Voyage en Côte d’Ivoire : Zo Kalanga le photographe amateur (2/3)

Une photo symbolique de Zo Kalanga. Crédit photo Zo Kalanga, avec son aimable autorisation

Zo Kalanga est un photographe ivoirien. Amateur, mais très professionnel ses photos racontent la jeunesse ivoirienne.

Zo Kalanga un autodidacte de la photo

Pas besoin de dévoiler son identité. Zo Kalanga, son nom d’artiste lui suffit. Jeune photographe de 22 ans, passionné et doué, nous avons pu nous rencontrer dans un studio qui lui fait office de bureau, à Marcory. Cahier en main, il répond à mes questions. Avant l’interview, je lui dévoile mon admiration pour ses photos. Elles m’ont envoûté, d’où le souhait de le rencontrer.

Une vendeuse de banane à Abidjan. Crédit photo Zo Kalanga. Avec son aimable autorisation

Alors, qui est-il ?

  • Zo Kalanga  : Jeune mais ambitieux. Une licence pro en graphisme, mais c’est la photographie qui le passionne plus. Il aime les choses bizarres et mystiques. Une référence au chiffre 667 qui accompagne également son nom d’artiste. 667 suit le chiffre 666 connu pour être celui de Satan. (Satan tu es vaincu !)
  • Son nom d’artiste : Zo Kalanga me fait penser à des musiques de coupé décalé. Telle a été ma réaction lorsque je suis allée pour la première fois sur sa page Facebook. Kalanga vient du bantue, langue parlée dans plusieurs pays d’Afrique centrale. En bantue, on pourrait le définir comme quelque chose qui fait trembler. Il a alors associé kalanga avec le mot zo qui signifie beau ou belle en nouchi ivoirien. Zo s’est popularisé en Côte d’Ivoire grâce à la chanson « I pe pa » de Serge Beynaud et TNT. Une création authentique pour un nom authentique. Un nom hors du commun et totalement africain. Tout ce qu’il aime.
  • Son concept : « Montrer la jeunesse ivoirienne à travers ses photos » dit Zo Kalanga. Voilà pourquoi il a photographié Noëlla Tanoh. Noëlla Tanoh a fait une sex-tape en 2016. Buzz national, la vidéo a été vue des millions de fois sur la toile et même mise en vente sur le marché. Ce qui se passe dans ses photos n’est pas inventé.

L’Arafat de la photo

Il est photographe amateur, mais son souhait est qu’elles plaisent aux photographes professionnels : « Je veux être le Arafat de la photographie ivoirienne », confie Zo Kalanga.

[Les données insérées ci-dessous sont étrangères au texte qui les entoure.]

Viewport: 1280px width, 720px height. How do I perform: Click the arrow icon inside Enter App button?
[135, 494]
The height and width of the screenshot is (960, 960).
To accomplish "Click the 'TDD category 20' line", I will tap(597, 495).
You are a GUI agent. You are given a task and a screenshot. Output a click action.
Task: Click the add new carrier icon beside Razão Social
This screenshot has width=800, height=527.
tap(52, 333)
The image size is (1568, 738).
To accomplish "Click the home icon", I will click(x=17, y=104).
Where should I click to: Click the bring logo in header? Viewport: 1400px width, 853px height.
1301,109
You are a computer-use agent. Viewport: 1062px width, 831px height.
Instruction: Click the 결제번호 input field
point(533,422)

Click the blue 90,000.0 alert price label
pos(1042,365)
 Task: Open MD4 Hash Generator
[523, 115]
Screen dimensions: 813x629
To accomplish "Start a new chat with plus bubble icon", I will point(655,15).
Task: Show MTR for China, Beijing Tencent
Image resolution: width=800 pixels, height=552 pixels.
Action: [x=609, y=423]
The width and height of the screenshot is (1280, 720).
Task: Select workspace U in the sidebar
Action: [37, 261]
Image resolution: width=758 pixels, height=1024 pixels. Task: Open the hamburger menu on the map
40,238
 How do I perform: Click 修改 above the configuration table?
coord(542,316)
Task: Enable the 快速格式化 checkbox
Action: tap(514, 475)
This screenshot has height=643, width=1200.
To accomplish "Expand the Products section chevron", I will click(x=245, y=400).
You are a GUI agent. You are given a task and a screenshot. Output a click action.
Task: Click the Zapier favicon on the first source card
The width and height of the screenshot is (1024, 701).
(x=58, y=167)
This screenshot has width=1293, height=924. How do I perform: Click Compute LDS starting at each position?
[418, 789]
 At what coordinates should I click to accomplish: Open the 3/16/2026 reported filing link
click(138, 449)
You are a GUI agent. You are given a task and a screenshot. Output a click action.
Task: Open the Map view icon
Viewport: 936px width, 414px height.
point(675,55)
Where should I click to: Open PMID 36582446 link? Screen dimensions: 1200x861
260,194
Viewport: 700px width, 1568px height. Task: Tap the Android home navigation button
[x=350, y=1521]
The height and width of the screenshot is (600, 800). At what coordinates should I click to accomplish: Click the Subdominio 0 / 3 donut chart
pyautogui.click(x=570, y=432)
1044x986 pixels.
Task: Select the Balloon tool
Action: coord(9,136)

Il n’a pas de studio photo à proprement parler, mais sa créativité paie. Après tout, l’art c’est ça. Actuellement, il distingue tout de même deux types de photos à valeur différente. La photo commerciale et la photo symbolique.

La photo commerciale, parfois faite rapidement : c’est ça qui lui permet de réaliser encore des photos. Ce genre de photo lui permet d’acheter du matériel et pouvoir faire de meilleurs photos. Elles sont faites en *chap chap pour lui. Plusieurs photos sont réalisées en un coup d’oeil. Cela ne lui ressemble pas.

Travailler en chap chap n’est pas son but, mais un mal nécessaire pour faire de la qualité. A contrario, les photos symboliques, c’est ce qu’il aime. Zo Kalanga arrêtera les photos commerciales quand il aura suffisamment d’argent pour pouvoir faire uniquement des photos symboliques.

Une photo symbolique de Zo Kalanga. Crédit photo Zo Kalanga. Avec son aimable autorisation

Une vieille corde à linge appartenant à sa mère, une bouteille d’alcool, un jeu de couleur et de l’inspiration.